Chasing Down Numerical Method Issues

bug.gif

Today was an interesting day. I was beginning to work on a new feature for this project this morning and then got pulled away from that to look at the seeming instability of one of the greeks for one of the portfolios. It seemed quite erratic, and clearly not driven by the market data or trading activity. It was really odd, to be honest, and it looked to me to be something in the calculations as opposed to the inputs.

So I started digging.

I had a heck of a time reproducing the input data simply because the SQL-styled input to a data source seemed to work when I had strings wrapped in single-quotes, but two columns of returned data were consistently zero. I dug and dug, trying to figure this out, but in the end, it was the fact that I tried double-quotes around the strings that solved it. With double-quotes around the strings, all the columns came back properly. Very odd, to say the least.

But then I had the data, and noticed that the normalization factors were very large - so large that they might really cause problems with the summing that was being done.
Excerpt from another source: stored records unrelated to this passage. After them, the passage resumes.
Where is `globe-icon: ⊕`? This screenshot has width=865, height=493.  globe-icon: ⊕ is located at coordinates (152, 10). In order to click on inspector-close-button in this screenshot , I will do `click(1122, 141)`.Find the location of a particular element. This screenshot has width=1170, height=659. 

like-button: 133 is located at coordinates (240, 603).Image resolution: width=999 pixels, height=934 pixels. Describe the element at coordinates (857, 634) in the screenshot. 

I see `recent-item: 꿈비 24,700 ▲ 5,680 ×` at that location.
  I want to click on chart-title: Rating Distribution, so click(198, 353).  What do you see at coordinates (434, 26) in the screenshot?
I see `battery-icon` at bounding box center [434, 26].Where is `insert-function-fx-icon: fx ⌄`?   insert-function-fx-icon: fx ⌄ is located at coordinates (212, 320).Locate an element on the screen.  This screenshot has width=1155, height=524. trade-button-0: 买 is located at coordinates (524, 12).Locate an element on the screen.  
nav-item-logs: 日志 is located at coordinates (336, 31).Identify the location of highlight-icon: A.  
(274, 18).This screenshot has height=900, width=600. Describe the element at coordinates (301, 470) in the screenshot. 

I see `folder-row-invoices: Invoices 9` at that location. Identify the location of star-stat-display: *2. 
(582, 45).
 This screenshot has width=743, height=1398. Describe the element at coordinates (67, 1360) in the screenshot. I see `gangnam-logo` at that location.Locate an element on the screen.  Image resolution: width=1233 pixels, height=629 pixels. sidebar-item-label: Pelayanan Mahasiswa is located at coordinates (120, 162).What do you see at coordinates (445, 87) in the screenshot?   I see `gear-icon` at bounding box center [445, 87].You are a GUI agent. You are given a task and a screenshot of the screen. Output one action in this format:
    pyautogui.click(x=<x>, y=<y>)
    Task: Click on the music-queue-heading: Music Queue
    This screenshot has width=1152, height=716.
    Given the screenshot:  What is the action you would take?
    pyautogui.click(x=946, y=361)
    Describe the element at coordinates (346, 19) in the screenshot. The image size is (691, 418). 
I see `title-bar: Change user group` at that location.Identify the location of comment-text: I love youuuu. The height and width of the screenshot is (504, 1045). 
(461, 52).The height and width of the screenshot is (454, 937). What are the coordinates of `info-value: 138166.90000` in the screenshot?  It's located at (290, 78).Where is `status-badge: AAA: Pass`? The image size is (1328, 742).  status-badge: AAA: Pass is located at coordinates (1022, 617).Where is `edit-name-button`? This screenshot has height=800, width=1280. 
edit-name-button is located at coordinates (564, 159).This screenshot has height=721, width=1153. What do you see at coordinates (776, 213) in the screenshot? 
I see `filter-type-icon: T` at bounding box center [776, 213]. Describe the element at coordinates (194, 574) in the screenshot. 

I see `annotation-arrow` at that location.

Also, I checked on the positions and noticed that there were offsetting positions and that, along with the large normalization factors could quite possibly lead to loss of significance due to subtraction problems.

This took me several hours to come to.

But once I had a plan, I started re-working the calculations so that I don't get into these situations. I've done a lot of this in grad school, so it's not totally foreign to me, but the problems associated with what I had to work with made this difficult all the same. I needed to first calculate the net positions and then deal with a single position value per instrument. That's got to be a big winner. After that, I did the positive sums first, and then subtracted off the negative values. This should make these sums as well conditioned as they can possibly be.

I'll have to wait for tomorrow and see what the effects are on the stability of the numbers. The driving data is based out of London, and it's not ticking now, so I need to wait for the morning and then compare it to the production numbers. I should be a lot more stable, but if I'm not, then I'll keep going and get some stability. I have to, it's just too unstable and unreliable as it stands now.

Heck of a day.

[6/3] UPDATE: the stability was amazing. Really. Stunning. It was all I could hope for and then some. As the production app's numbers bounced around, the new development numbers were very stable. They moved, but they moved deliberately. That is a major improvement. Fantastic.